◆ EXERCISE OBJECTIVE:
Which lines in the records below contain the string "height", with case taken into account? Copy each of those lines.

^^^^^^^^^^^^^^^^

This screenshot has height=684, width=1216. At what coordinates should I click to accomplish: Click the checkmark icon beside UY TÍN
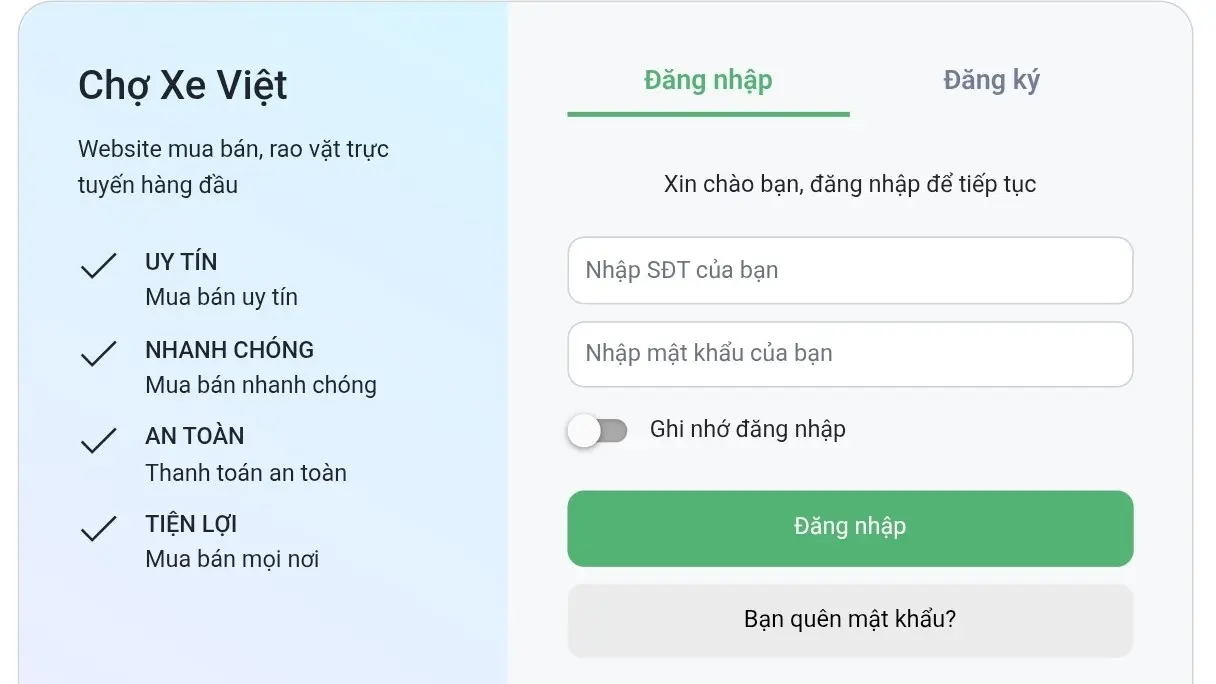point(98,266)
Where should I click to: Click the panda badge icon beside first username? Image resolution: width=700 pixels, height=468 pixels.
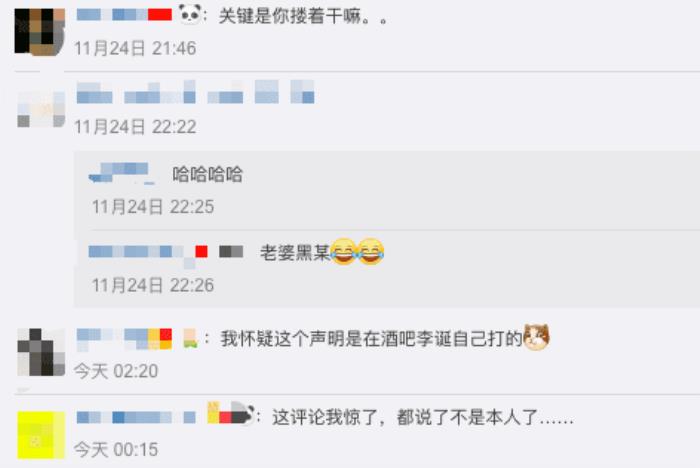pyautogui.click(x=190, y=13)
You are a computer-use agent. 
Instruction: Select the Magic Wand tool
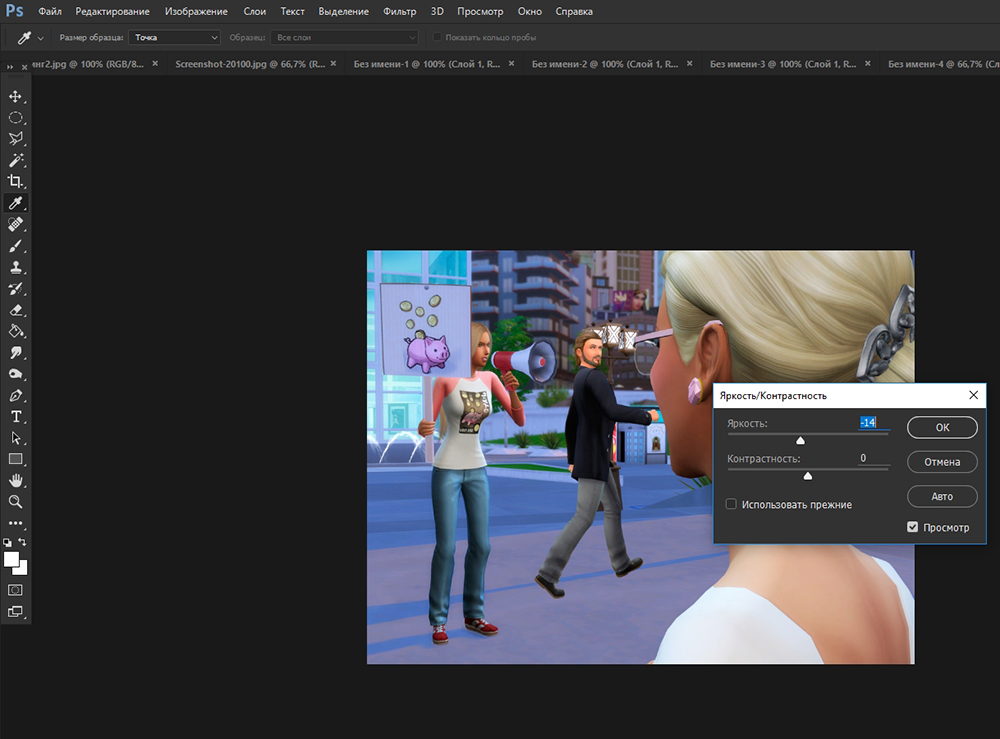[15, 160]
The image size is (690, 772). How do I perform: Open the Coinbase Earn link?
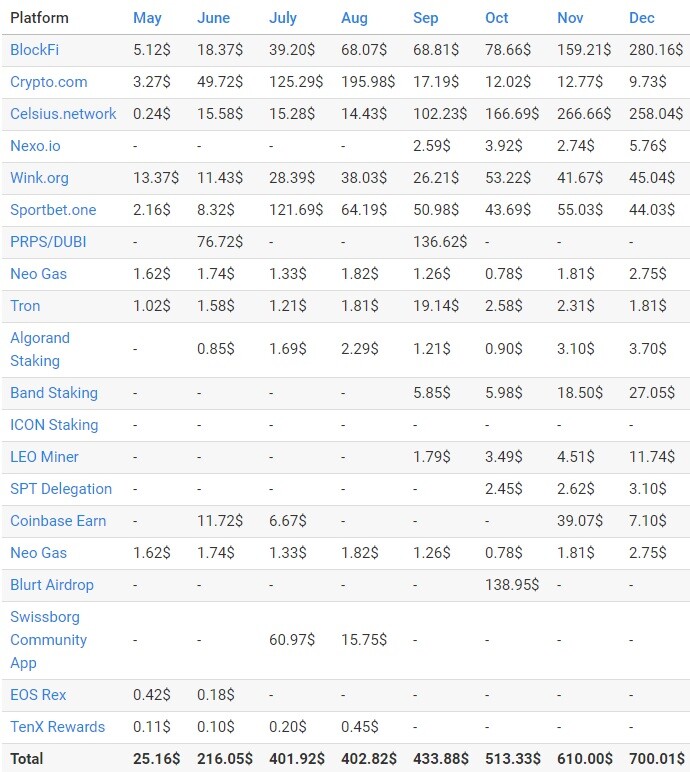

^^^^^^^^^^^^^^^^

◆ THE ANSWER:
This screenshot has height=684, width=1216. At what coordinates should I click to accomplish: Click the checkmark icon beside UY TÍN
Where should I click to: Click the panda badge icon beside first username? Image resolution: width=700 pixels, height=468 pixels.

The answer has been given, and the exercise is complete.